By Daniel Shepherd, CEO, BTON
The evolution from quantitative trading to machine learning isn’t a revolution—it’s a logical progression. For two decades, quantitative methods transformed execution from intuition-led art into structured science. But as markets fragment and regulation tightens, static models no longer meet the demands of modern institutional workflows.
At BTON, we’ve taken that next step. Using explainable AI, we’ve built a broker selection engine that learns continuously from execution data—turning the conventional algo wheel into an intelligent decision assistant.
Static Wheels Are Not Enough
Most trading desks still use version 1.0 of the algo wheel—rotating broker algos randomly which the intent to achieve a specific percentage of flow to each broker, and reviewing performance quarterly. The intent is fairness. The reality can be inefficiency. These wheels ignore the specific context of each trade and rely on backward-looking opinion rather than forward-looking evidence.
BTON sharpens this. Our AI-driven model evaluates broker algos in real-time using order characteristics, and selects the optimal broker. Recommendations are explainable and auditable, with full transparency and trader override options.
It’s not just about automation. It’s about intelligent automation—bringing the same kind of tailored decision support you get from your phone’s AI assistant to multi-million-dollar execution decisions.
Collaborative Data, Not Compromised Control
Unlike firms that rely only on their own TCA, BTON securely aggregates anonymised execution outcomes across clients. This collaborative data approach improves statistical relevance while preserving confidentiality. It enables us to build a benchmark for broker performance that is both neutral and industry-wide. Our goal is to fairly raise the bar for execution quality across the industry.
The more data we see, the better our model performs. This is what makes machine learning so compelling: it doesn’t just scale—it compounds.
A Better Alternative to Outsourcing
Some buy-side firms are turning to outsourced trading to manage costs and scale. But this often means less control, less transparency, and more complexity. BTON offers a smarter alternative: retain your desk, but enhance it with infrastructure that thinks, learns, and adapts.
You don’t lose control—you gain capability. Traders can set rules, apply automation only where appropriate (e.g., <5% ADV)..

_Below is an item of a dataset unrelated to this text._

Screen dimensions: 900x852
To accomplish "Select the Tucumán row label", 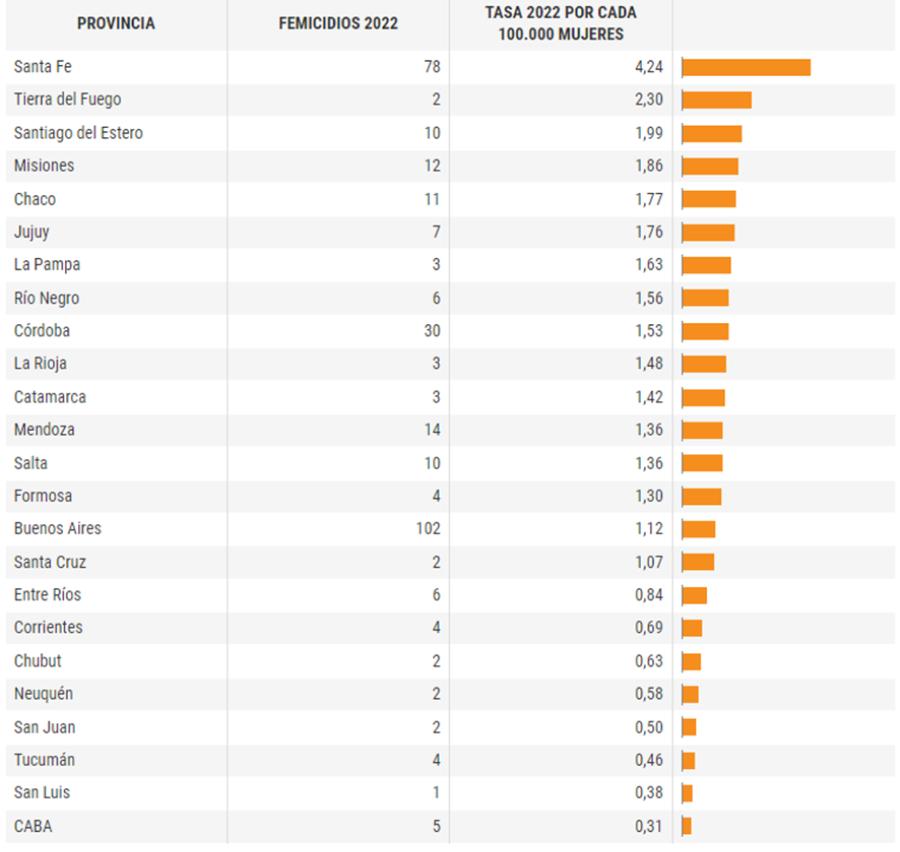I will click(x=44, y=760).
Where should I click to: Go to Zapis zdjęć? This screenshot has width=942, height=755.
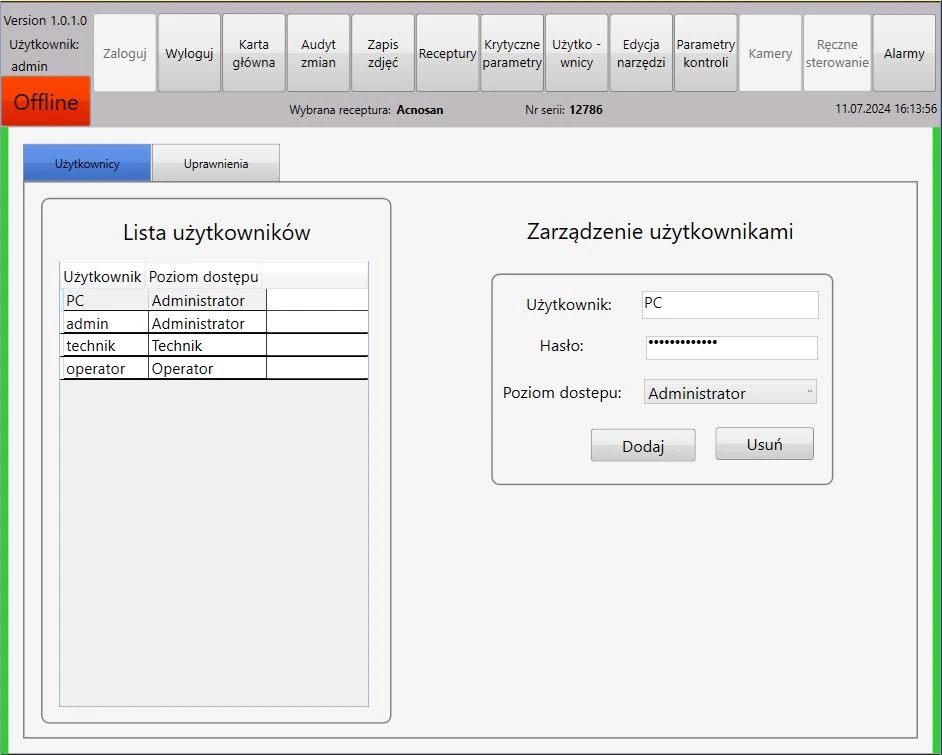point(382,54)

The Industry is Already Moving
This is no longer an experimental idea—it’s becoming the norm. Norges Bank, one of the world’s largest and most respected asset managers, recently overhauled its internal workflow with AI. As CEO Nicolai Tangen put it: “It can’t be voluntary. If you don’t use AI, you will never be promoted.”
At Norges, AI wasn’t just a cost-saver. It identified behavioural biases and inefficiencies that humans overlooked. Crucially, it didn’t replace analysts—it became their analytical partner.
That’s exactly how we see BTON: not as a black box, but as an assistant that learns with you, helping you make faster, more consistent execution decisions.
Built by Practitioners
We have a really great team that reflects this approach. I’ve spent my career building trading infrastructure and sitting on sell-side desks. Adam Mingos ran trading desks at Morgan Stanley and was Head of Electronic Trading at Fidelity. Emmett Cawley began as a physicist at CERN before becoming a quant strategist at global banks and hedge funds.
We’ve seen the problems first hand and have found the solution using technology and data. And we believe now is the moment to move.
Conclusion
Machine learning in execution isn’t speculative—it’s operational. The cost of continuing with quarterly reviews and static allocations is no longer just opportunity loss—it’s strategic risk. AI isn’t replacing the trader, but traders who embrace it will outperform those who don’t.
Version 1.0 served us well. But version 2.0 is here—and it learns.